A third aspect of transformation is the workforce. The SkillsFuture movement is entering its "next bound" with SkillsFuture Credit top-ups, a new enterprise credit for firms, and a mid-career support package.

Singapore Business Federation chairman S S Teo cheered the balance between aiding transformation, and cushioning the impact of the virus outbreak and expected slowdown.

While supporting locals, foreign worker policy must be managed.

To encourage hiring of skilled locals, the S-Pass sub-dependency ratio ceiling - their maximum share in a firm's headcount - will be lowered for the construction, process, and marine shipyard sectors, from 20 per cent now to 18 per cent on Jan 1, 2021, and to 15 per cent on Jan 1, 2023.

This will also be done for the manufacturing sector - just not yet, given economic uncertainties, said Mr Heng.

Foreign worker levy rates will also stay unchanged for all sectors this year, with earlier-announced increases to be deferred to 2021.

But the lack of actual levy reductions, coupled with S-Pass tightening, shows that "despite the virus outbreak, the government is determined to reduce our foreign worker dependency," said CIMB Private Banking economist Song Seng Wun.
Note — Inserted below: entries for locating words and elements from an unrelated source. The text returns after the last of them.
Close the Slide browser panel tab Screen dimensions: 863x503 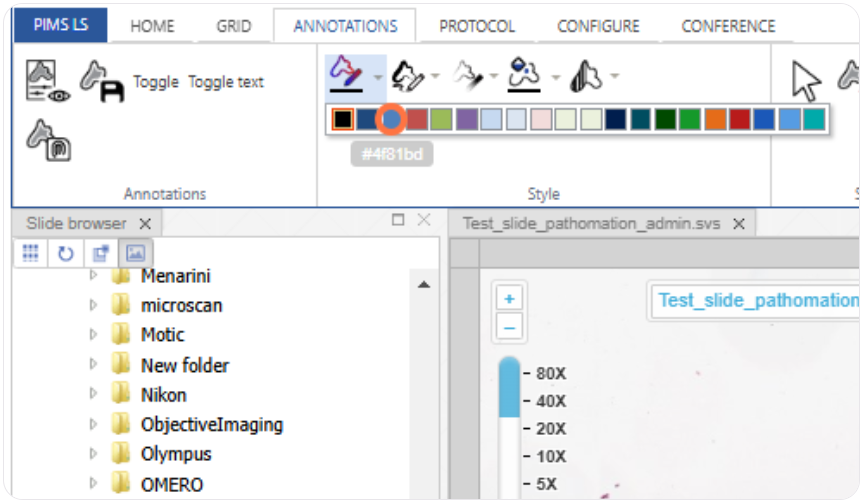tap(145, 224)
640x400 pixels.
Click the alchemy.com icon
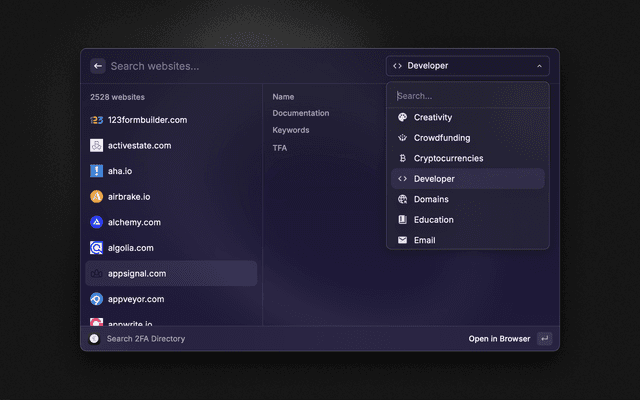coord(97,222)
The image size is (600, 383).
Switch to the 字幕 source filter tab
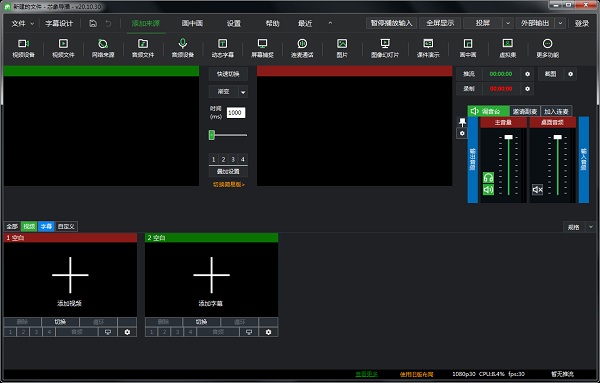(46, 227)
A Senior Worker Support Package will encourage hiring of older workers, and offset half the rise in Central Provident Fund employer contributions in 2021.

The Basic Retirement Sum will be raised for cohorts turning 55 in 2021 and 2022, while the lower-income will enjoy a Matched Retirement Savings Scheme and changes to the Silver Support Scheme.

This is alongside social measures such as an Enabling Employment Credit for persons with disabilities.

Looking further ahead, Mr Heng named three enduring challenges: climate change, security, and fiscal sustainability.

To tackle climate change, the Budget includes an initial injection of S$5 billion to a new Coastal and Flood Protection Fund, and incentives to adopt electric vehicles, as Singapore aims to phase out internal combustion engine vehicles by 2040.

To boost national cybersecurity, S$1 billion will be set aside over three years to build up the government's cyber and data security capabilities.

And for fiscal sustainability, Singapore must continue to plan based on "long-term structural drivers", and not count on revenue surprises.

For FY2019, the overall deficit was S$1.7 billion or 0.3 per cent of GDP, less than half the S$3.5 billion deficit forecast a year ago.

The basic deficit, which excludes top-ups to funds and the Net Investment Returns Contribution from invested reserves, was S$5.1 billion or 1 per cent of GDP.

In contrast, Budget 2020 has an estimated basic deficit of S$12.3 billion and an estimated overall deficit of S$10.9 billion or 2.1 per cent of GDP.

But Mr Heng noted: "With our fiscal prudence since the beginning of this term of government, we have sufficient accumulated fiscal surplus to fund the overall deficit in FY2020."